[RPG] How to manage long-distance travel by the PCs

dnd-3.5edowntimetravel

I am currently having difficulty finding a solution to long-distance traveling in D&D 3.5. I don't want to just skip the time it takes to get from one place to another but I also don't want to move at 30 feet per round rolling random encounters. I have a complete map of all of Faerûn and have detailed information about every town, place or old ruin etc., but there are a lot of roads and empty forests to travel through. Over mountains and through caves, I understand that the surface world is not as dangerous to travel over as the Underdark is but it still is fraught with peril! Bandits, Hobgoblin Raiders, Bugbears, Gibberlings, the uncommon Dragon, etc…

  • What system (method) will lend itself to changes in territory and landscape with scaled CR encounters for the party to travel the world and still not reach ungodly levels by having over 1,000 random encounters before the next dungeon they reach.

  • I do not want to just skip travel or pass it off as nothing to bother about. Traveling the world from Waterdeep to the Moonsea is an experience of a lifetime for a lower level party, and a simple teleportation spell for higher levels.

  • I currently am using random encounter tables (Silver Marches for North), (Shining South for South), (Unapproachable East for East) and the DMG for filler and Western lands. This makes the travel just a bunch of random encounters re-imagined for each area. This is not satisfactory for my realism of the world.

I am trying to be fair to the players (reward exploration and battles fought without letting them grind their way through levels.) It should be worth something to brave the journey across the Sea of Fallen Stars, but if that is just the way the party has to get into the next location in the adventure then it should not level them 5 times before they start.

  • I could easily make the voyage across the Sea a stand-alone adventure but then I could do that to every road and every hill.

Best Answer

So it sounds like you want to add some thought, memorability and danger into the travel time, but you don't want them to meta-game things so that they are overpowered by the time they reach their destination. You don't want them 'hanging around' these locales longer than necessary, over-foresting the fiendish-squirrels to extinction for XP. I would handle this a couple of ways:

Low treasure for random encounters

If you award XP by the book, with no extra 'story point awards' and keep treasure low to Nil (sorry the Dire Lions did not drop 100gp and a pair of bracers +4), I don't think they'll stay there long or advance too quickly.
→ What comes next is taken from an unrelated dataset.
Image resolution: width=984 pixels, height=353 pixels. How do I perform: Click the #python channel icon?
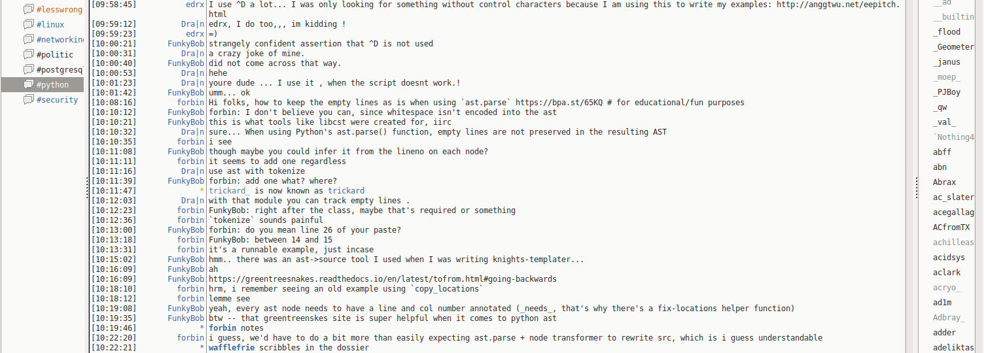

Keep the CR level of the encounters in the Yellow Zone

I would keep it maybe at or a tick or two 2 above the party level; whether from sheer numbers of opponents (a large # of giant ant warriors) or quality (1 hill giant) or circumstance (see weather below). I think that most wilderness encounters are things that players should at least think about avoiding or fleeing from. These are encounters that should bloody them if they take them head on.

Roll encounters 'randomly' in advance

Roll a few (2 or 3) wilderness encounters in advance and write the results down on notecards so you at least have some idea of what they are going to be ahead of time. Helps to think about 'if this goes down, here's how it will go down'. Then for the encounter check, you are rolling to see if the encounter occurs (not IF it occurs and WHAT it is; you already know what the WHAT will be. You can also determine the encounter distance in advance or things like that)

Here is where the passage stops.